# start of SUPPLIED DATA

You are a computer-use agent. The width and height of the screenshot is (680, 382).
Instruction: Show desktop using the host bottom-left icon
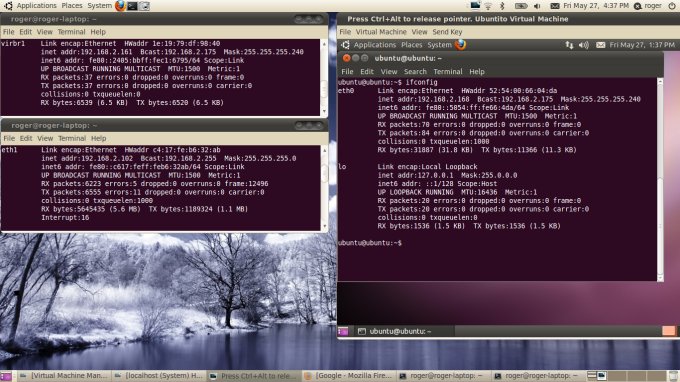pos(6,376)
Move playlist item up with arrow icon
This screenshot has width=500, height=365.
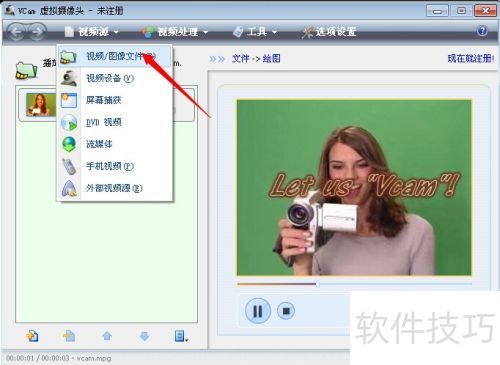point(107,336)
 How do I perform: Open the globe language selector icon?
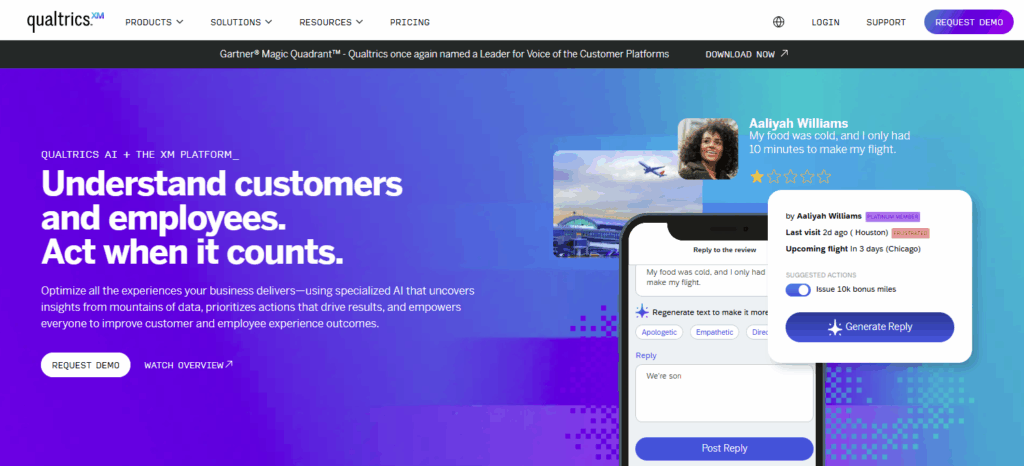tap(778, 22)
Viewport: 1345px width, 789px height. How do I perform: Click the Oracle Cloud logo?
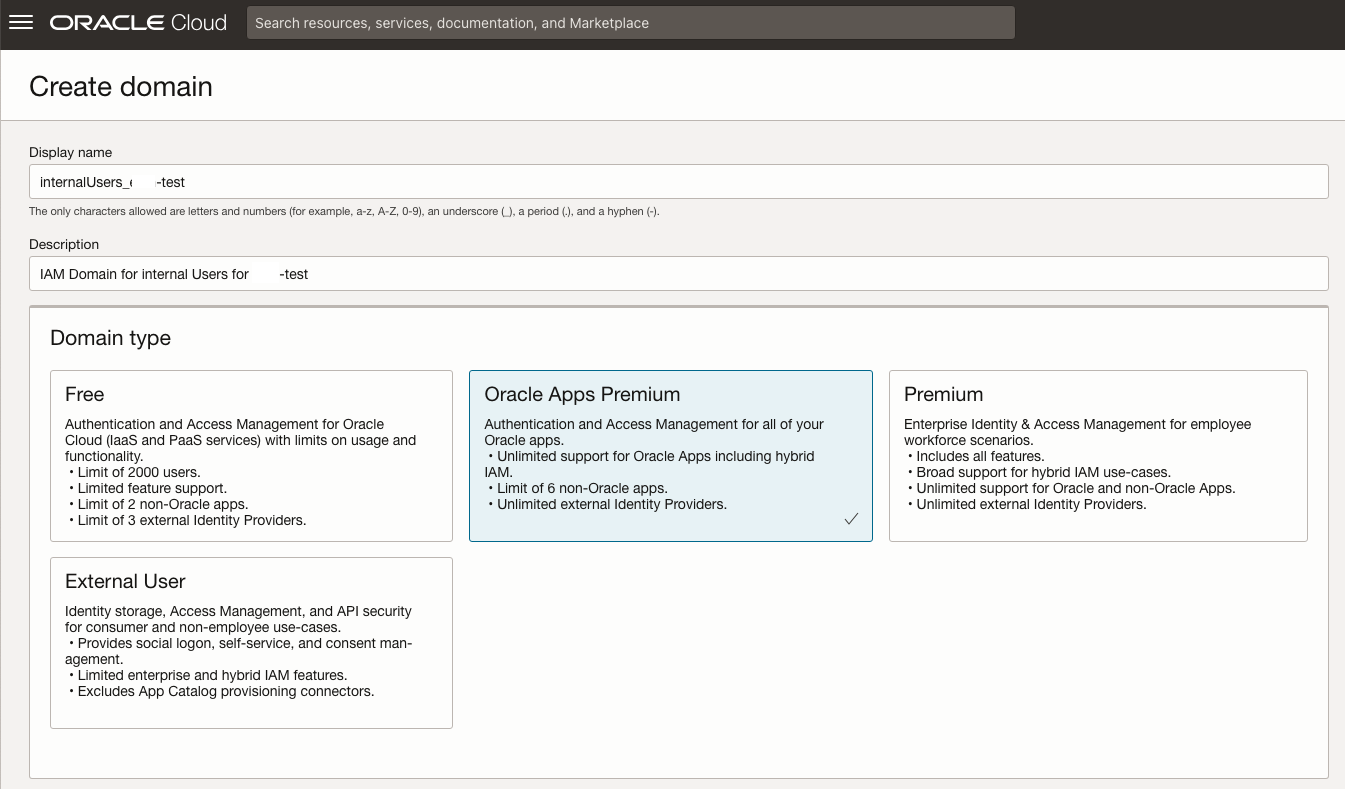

# end of SUPPLIED DATA

* **EXERCISE**
Render every line of the data above as a JSON list of strings, one string per line, with blank lines skipped and the pictures left out.

* **OUTPUT FOR THIS EXERCISE**
[
  "You are a computer-use agent. The width and height of the screenshot is (680, 382).",
  "Instruction: Show desktop using the host bottom-left icon",
  "pos(6,376)",
  "Move playlist item up with arrow icon",
  "This screenshot has width=500, height=365.",
  "point(107,336)",
  " How do I perform: Open the globe language selector icon?",
  "tap(778, 22)",
  "Viewport: 1345px width, 789px height. How do I perform: Click the Oracle Cloud logo?"
]